Alternatywnie można wybrać się na zorganizowaną wycieczkę z Reykjaviku, choć jest to rozwiązanie zdecydowanie droższe:
Chcielibyśmy zrobić Fimmvorduhals trail startując ze Skogar. Czy orientuje się Pan, czy istnieje jakakolwiek możliwość powrotu za pomocą autobusu z Basar Hut do samochodu zostawionego w Skogar?

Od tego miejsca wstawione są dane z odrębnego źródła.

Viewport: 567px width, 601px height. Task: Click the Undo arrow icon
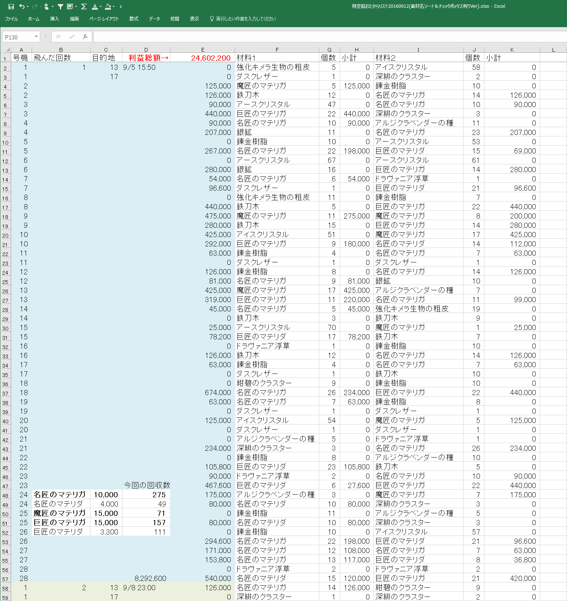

orientuję się i niestety nie istnieje – trzeba kombinować :-/ z Basar Hut można się wydostać autobusami do okolic Seljalandsfoss, ale tylko po 17, a stamtąd do Skogar to już chyba tylko autostop (całkiem możliwy, chociaż zależy jak duża grupa); alternatywnie tymi busami trzeba się wycofać do Hvolsvollur i tam o 14:37 (w dzień powszedni; w weekendy o 13:07) jest autobus linii 51 do Skogar – ale to się czasowo nie zgrywa, więc de facto trzeba by spęzdić noc w Hvolsvollur; potencjalnie lepszym rozwiązaniem jest zostawić samochód w Hvolsvollur i stamtąd jednego dnia złapać porannego busa do Skogar, a kolejnego dnia, lub za 2-3 dni, wrócić tym popołudniowo/wieczornym z Basar Hut; no niestety wszystko jest przygotowane albo pod miejscowych, albo pod turystów bez samochodu, którzy „atakują” wprost z Reykjaviku
Bardzo dziękuję za niezwykle obszerną odpowiedź 🙂 A orientuje się Pan może czy autobusy z Basar Hut do Seljalandsfoss jeżdżą o konkretnych godzinach według rozkładu jazdy czy bywa różnie w zależności od dnia?
jeżdżą o konkretnych godzinach, wg rozkładu; są też takie „wewnętrzne” busy tylko z husadalur do seljalandsfoss (a dokładniej: do Bru Base kawałek dalej)
Chciałabym dostać się do doliny , mamy samochód 4×4 ale nie mamy doświadczenia w jeździe off road. Czy można dosiąść się gdzieś po drodze do tego autobusu (jesteśmy w Selfoss) ? Czy próbować samemu?
cóż, wjazd do Thorsmork i przejechanie WZDŁUŻ głównej rzeki – Krossy – aż do kempingu Basar Hut nie jest bardzo trudne czy wymagające (o ile poziom wody w strumieniach nie jest szczególnie wysoki); można wjechać i starać się jechać po śladach lub za innymi samochodami, ale niestety nie jest to żadna gwarancja unikania problemów; jeśli chcecie dojechać do Volcano Huts i zostać tam na noc lub kilka, to oni organizują własny transport (Volcano Huts); poza tym Volcano Trails i Trex oferują przejazdy do Thorsmork i zawsze zatrzymywały się w Selfoss, więc myślę, że nie będzie problemu
Potwierdzam Pana słowa. Nawet Dacia Duster byłaby w stanie dojechać do Basar Hut w połowie września ale trzeba dodać uczciwie, ze poziom wody był stosunkowo niski. Przejazd przez Krose wymaga DUŻEGO 4×4 z prawdziwego zdarzenia.
jeśli jedziemy niedużym samochodem – jak Dacia Duster – zawsze warto zadzwonić do Basar Hut i spytać o stan wody; zdarza się i tak, że nawet w szczycie sezonu jednak dojechać się nie da i/lub droga jest w ogóle zamknięta na kilka dni; jednak co do zasady to dokładnie tak – przez Krossę nie ma co nawet próbować, ale wzdłuż niej, do Basar Hut, powinniśmy dojechać bez kłopotów
na Volcano Trails jest jeszcze jedna, nowa opcja „specjalnie dla was” 🙂
autobus z Selfoss o 7:40 i o 15:45, wprost do Husadalur / Volcano Huts. Bilet powrotny to 13,999 ISK za osobę dorosłą.